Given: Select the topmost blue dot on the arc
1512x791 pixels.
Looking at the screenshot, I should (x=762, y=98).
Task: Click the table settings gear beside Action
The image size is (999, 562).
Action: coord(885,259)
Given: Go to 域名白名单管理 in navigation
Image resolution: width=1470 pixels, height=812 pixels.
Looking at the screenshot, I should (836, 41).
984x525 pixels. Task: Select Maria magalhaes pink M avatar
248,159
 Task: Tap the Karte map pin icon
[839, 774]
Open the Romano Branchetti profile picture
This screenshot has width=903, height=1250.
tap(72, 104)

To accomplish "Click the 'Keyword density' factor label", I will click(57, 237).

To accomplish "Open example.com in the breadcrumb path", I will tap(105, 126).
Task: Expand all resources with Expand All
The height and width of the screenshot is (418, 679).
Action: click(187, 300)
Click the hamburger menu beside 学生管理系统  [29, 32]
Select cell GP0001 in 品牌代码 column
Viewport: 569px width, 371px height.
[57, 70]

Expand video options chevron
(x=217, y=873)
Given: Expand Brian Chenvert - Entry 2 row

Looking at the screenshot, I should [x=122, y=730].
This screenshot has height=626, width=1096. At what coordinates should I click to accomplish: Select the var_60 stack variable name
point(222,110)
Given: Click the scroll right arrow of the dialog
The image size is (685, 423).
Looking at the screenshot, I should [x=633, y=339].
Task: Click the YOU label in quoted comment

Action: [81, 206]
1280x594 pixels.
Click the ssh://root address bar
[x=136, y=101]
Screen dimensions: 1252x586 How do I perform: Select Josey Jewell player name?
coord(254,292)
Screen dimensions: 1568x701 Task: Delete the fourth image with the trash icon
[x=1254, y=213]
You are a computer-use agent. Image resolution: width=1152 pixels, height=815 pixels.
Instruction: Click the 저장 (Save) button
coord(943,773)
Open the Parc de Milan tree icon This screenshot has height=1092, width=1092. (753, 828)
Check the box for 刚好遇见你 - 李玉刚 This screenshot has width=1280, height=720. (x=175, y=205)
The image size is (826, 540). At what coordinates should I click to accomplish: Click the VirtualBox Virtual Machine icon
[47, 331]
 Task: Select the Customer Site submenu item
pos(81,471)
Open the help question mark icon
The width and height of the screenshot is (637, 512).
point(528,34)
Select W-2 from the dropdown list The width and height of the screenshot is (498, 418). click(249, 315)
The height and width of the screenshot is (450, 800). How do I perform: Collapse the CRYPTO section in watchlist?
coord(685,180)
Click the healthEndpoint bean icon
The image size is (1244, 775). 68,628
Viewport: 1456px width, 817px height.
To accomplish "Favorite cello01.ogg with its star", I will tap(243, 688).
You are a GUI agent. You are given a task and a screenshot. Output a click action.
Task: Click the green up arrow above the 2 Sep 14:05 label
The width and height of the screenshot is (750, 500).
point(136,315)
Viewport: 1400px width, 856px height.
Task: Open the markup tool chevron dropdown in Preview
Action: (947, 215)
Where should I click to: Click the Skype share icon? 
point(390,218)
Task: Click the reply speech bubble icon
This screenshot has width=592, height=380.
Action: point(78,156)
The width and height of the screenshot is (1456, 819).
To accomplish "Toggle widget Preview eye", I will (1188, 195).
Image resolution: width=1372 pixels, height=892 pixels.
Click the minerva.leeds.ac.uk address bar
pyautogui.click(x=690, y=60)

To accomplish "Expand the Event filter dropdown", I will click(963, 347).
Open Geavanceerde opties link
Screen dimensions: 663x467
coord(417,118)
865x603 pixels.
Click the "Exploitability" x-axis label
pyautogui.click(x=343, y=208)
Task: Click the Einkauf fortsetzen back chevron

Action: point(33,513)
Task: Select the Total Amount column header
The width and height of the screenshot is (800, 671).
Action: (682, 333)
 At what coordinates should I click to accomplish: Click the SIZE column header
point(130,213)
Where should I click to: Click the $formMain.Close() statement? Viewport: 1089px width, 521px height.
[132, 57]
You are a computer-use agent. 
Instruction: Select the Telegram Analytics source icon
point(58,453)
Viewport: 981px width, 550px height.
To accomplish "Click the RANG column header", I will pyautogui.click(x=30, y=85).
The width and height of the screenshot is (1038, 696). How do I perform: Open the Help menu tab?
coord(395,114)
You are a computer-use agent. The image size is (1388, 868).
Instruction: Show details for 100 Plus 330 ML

------------------------------------

Reproduce the lines above in full, substituting "column heading" for every occurrence of "column header" and leaving everything else unaltered.

Given: Select the topmost blue dot on the arc
1512x791 pixels.
Looking at the screenshot, I should (x=762, y=98).
Task: Click the table settings gear beside Action
The image size is (999, 562).
Action: coord(885,259)
Given: Go to 域名白名单管理 in navigation
Image resolution: width=1470 pixels, height=812 pixels.
Looking at the screenshot, I should (836, 41).
984x525 pixels. Task: Select Maria magalhaes pink M avatar
248,159
 Task: Tap the Karte map pin icon
[839, 774]
Open the Romano Branchetti profile picture
This screenshot has width=903, height=1250.
tap(72, 104)

To accomplish "Click the 'Keyword density' factor label", I will click(57, 237).

To accomplish "Open example.com in the breadcrumb path", I will tap(105, 126).
Task: Expand all resources with Expand All
The height and width of the screenshot is (418, 679).
Action: click(187, 300)
Click the hamburger menu beside 学生管理系统  [29, 32]
Select cell GP0001 in 品牌代码 column
Viewport: 569px width, 371px height.
[57, 70]

Expand video options chevron
(x=217, y=873)
Given: Expand Brian Chenvert - Entry 2 row

Looking at the screenshot, I should [x=122, y=730].
This screenshot has height=626, width=1096. At what coordinates should I click to accomplish: Select the var_60 stack variable name
point(222,110)
Given: Click the scroll right arrow of the dialog
The image size is (685, 423).
Looking at the screenshot, I should [x=633, y=339].
Task: Click the YOU label in quoted comment

Action: [81, 206]
1280x594 pixels.
Click the ssh://root address bar
[x=136, y=101]
Screen dimensions: 1252x586 How do I perform: Select Josey Jewell player name?
coord(254,292)
Screen dimensions: 1568x701 Task: Delete the fourth image with the trash icon
[x=1254, y=213]
You are a computer-use agent. Image resolution: width=1152 pixels, height=815 pixels.
Instruction: Click the 저장 (Save) button
coord(943,773)
Open the Parc de Milan tree icon This screenshot has height=1092, width=1092. (753, 828)
Check the box for 刚好遇见你 - 李玉刚 This screenshot has width=1280, height=720. (x=175, y=205)
The image size is (826, 540). At what coordinates should I click to accomplish: Click the VirtualBox Virtual Machine icon
[47, 331]
 Task: Select the Customer Site submenu item
pos(81,471)
Open the help question mark icon
The width and height of the screenshot is (637, 512).
point(528,34)
Select W-2 from the dropdown list The width and height of the screenshot is (498, 418). click(249, 315)
The height and width of the screenshot is (450, 800). How do I perform: Collapse the CRYPTO section in watchlist?
coord(685,180)
Click the healthEndpoint bean icon
The image size is (1244, 775). 68,628
Viewport: 1456px width, 817px height.
To accomplish "Favorite cello01.ogg with its star", I will tap(243, 688).
You are a GUI agent. You are given a task and a screenshot. Output a click action.
Task: Click the green up arrow above the 2 Sep 14:05 label
The width and height of the screenshot is (750, 500).
point(136,315)
Viewport: 1400px width, 856px height.
Task: Open the markup tool chevron dropdown in Preview
Action: (947, 215)
Where should I click to: Click the Skype share icon? 
point(390,218)
Task: Click the reply speech bubble icon
This screenshot has width=592, height=380.
Action: point(78,156)
The width and height of the screenshot is (1456, 819).
To accomplish "Toggle widget Preview eye", I will (1188, 195).
Image resolution: width=1372 pixels, height=892 pixels.
Click the minerva.leeds.ac.uk address bar
pyautogui.click(x=690, y=60)

To accomplish "Expand the Event filter dropdown", I will click(963, 347).
Open Geavanceerde opties link
Screen dimensions: 663x467
coord(417,118)
865x603 pixels.
Click the "Exploitability" x-axis label
pyautogui.click(x=343, y=208)
Task: Click the Einkauf fortsetzen back chevron

Action: point(33,513)
Task: Select the Total Amount column heading
The width and height of the screenshot is (800, 671).
Action: (682, 333)
 At what coordinates should I click to accomplish: Click the SIZE column heading
point(130,213)
Where should I click to: Click the $formMain.Close() statement? Viewport: 1089px width, 521px height.
[132, 57]
You are a computer-use agent. 
Instruction: Select the Telegram Analytics source icon
point(58,453)
Viewport: 981px width, 550px height.
To accomplish "Click the RANG column heading", I will pyautogui.click(x=30, y=85).
The width and height of the screenshot is (1038, 696). How do I perform: Open the Help menu tab?
coord(395,114)
You are a computer-use agent. The image size is (1388, 868).
Instruction: Show details for 100 Plus 330 ML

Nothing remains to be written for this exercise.